Offenkundig aber trifft keine einzige Aussage, die wir über den Weihnachtsmann (als ein tatsächlich in dieser Welt existierendes Lebewesen) machen, tatsächlich zu, d.h. sie sind allesamt als falsch einzustufen. Natürlich gibt es bestimmte Gründe, dennoch weiterhin an diesem Diskurs festzuhalten (man steht in einer bestimmten Tradition, will den eigenen Kindern eine Freude bereiten etc.), aber nichtsdestoweniger sind diese Aussagen, so die These, am besten im Licht einer Irrtumstheorie zu deuten: Sie können wahr oder falsch sein, und sind (faktisch) alle falsch.

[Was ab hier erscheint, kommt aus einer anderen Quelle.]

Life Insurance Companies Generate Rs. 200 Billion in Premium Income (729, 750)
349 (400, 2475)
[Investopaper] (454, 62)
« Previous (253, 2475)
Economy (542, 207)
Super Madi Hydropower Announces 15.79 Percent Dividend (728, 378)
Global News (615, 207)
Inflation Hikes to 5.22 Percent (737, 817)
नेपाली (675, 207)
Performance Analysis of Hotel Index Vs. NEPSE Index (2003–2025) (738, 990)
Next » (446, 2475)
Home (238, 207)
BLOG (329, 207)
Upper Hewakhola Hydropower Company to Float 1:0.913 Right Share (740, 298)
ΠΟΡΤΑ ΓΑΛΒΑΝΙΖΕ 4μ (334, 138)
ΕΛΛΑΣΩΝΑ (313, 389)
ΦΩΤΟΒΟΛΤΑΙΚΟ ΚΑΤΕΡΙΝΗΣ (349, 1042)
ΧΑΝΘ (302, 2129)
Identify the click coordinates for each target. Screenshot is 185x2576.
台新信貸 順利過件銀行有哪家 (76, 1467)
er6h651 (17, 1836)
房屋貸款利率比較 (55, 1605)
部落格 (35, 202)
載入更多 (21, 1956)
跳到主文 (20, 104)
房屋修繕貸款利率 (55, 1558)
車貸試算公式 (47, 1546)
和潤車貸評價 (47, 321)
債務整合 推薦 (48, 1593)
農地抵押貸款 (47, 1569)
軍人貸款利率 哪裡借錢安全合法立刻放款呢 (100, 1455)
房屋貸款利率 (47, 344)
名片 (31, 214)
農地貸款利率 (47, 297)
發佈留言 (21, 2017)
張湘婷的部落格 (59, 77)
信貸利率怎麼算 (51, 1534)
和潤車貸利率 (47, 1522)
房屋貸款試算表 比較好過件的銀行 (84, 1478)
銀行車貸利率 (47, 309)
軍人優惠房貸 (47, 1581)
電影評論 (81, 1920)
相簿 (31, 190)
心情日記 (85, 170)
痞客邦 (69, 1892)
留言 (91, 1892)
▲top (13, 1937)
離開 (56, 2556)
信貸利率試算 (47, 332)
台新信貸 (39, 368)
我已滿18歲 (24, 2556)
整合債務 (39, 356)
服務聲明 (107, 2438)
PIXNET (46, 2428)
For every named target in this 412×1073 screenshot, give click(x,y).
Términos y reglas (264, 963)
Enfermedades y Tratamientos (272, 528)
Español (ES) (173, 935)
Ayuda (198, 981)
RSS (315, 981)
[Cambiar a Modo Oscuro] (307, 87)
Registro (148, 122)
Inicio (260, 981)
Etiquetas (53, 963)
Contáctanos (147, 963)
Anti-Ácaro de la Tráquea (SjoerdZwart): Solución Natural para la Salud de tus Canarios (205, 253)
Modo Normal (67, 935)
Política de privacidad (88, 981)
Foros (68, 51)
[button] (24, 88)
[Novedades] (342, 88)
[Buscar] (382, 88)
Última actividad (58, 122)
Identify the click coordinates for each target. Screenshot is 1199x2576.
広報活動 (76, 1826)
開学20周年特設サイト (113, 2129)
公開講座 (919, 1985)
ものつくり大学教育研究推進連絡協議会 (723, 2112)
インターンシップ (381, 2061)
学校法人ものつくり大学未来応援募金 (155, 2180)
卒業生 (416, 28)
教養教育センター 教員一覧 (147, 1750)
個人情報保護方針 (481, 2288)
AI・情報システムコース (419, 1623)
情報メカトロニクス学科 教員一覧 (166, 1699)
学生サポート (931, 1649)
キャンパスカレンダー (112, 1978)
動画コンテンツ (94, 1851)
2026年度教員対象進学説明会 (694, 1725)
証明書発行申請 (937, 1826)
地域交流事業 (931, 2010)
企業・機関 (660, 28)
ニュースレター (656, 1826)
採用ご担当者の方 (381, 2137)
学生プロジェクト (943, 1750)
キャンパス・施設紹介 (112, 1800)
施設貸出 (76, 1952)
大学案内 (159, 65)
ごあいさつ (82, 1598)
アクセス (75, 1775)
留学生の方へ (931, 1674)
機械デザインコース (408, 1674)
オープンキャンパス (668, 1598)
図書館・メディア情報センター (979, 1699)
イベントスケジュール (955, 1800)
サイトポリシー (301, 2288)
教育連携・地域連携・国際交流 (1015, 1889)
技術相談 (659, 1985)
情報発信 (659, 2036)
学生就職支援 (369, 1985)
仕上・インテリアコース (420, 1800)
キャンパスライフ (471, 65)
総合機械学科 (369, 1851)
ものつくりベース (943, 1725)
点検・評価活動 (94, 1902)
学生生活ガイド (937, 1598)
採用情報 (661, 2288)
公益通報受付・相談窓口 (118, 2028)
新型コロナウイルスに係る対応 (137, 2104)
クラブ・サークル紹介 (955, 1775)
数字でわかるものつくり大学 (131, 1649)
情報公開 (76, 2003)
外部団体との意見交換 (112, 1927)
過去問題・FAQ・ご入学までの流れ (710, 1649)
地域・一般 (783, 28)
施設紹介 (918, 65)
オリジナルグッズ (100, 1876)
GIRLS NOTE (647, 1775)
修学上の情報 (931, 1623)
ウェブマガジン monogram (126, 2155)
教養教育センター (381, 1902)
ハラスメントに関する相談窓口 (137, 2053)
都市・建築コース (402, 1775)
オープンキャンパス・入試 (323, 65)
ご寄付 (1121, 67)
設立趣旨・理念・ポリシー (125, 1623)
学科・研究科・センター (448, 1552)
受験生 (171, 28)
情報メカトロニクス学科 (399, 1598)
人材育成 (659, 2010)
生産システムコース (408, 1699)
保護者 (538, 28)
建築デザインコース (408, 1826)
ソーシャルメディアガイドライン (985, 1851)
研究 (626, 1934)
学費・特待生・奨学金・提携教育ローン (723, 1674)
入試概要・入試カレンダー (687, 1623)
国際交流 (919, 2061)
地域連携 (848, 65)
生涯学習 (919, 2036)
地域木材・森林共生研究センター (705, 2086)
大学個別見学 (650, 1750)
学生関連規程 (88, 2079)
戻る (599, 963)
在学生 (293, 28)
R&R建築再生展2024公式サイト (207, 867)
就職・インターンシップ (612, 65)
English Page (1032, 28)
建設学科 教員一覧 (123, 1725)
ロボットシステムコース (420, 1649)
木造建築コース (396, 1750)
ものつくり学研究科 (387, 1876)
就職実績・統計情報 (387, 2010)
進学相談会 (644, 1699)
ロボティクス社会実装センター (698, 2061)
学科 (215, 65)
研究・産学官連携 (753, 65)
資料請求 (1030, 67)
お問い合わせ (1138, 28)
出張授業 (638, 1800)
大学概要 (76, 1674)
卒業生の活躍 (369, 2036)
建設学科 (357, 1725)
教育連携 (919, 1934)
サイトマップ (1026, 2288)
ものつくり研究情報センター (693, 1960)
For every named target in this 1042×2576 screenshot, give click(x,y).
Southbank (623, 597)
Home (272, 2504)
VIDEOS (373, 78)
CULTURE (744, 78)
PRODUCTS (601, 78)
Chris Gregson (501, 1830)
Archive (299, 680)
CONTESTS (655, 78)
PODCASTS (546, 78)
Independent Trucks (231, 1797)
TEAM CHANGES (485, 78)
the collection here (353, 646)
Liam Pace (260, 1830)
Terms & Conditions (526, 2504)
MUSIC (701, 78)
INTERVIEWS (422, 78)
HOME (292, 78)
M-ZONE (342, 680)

Irrtumstheorie und ethischer Diskurs
Während das Weihnachtsmannbeispiel noch keine besonderen Probleme bereitet und philosophisch auch nicht auf größeres Interesse stößt, liegen die Dinge bei anderen Diskursbereichen schon anders: So hat der englische Philosoph John Leslie Mackie (1917-1981) in seinem Buch "Ethics. Inventing Right and Wrong." eine Irrtumstheorie der Moral vertreten: Seiner Auffassung nach versuchen wir zwar, mittels unserer moralischen Urteile (etwa "Diese Handlung ist grausam.") Aussagen über die Wirklichkeit zu machen (in dem Beispiel könnte man also etwa sagen, in der Welt gibt es eine bestimmte Entität, nämlich eine Handlung, und dieser kommt die (Wert-)Eigenschaft zu, grausam zu sein), jedoch liegt der Fehler darin, dass es nichts, keinen Gegenstand und keine Handlung, auf dieser Welt gibt, der der objektive Wert "moralisch gut" oder "moralisch falsch" zukommt - oder wenn dieser objektive Wert einem Gegenstand oder einer Handlung doch zukommen sollte, so sind wir nicht in der Lage, dies zu erkennen. Deshalb ist es uns Menschen nicht möglich, eine objektive moralische Aussage zu machen, es sei denn, wir legen unserer Bewertung einen Maßstab zugrunde. Damit verschiebt sich jedoch die Frage nach der Objektivität der moralischen Urteile auf die Frage nach der Objektivität der ihnen zugrundeliegenden Maßstäbe.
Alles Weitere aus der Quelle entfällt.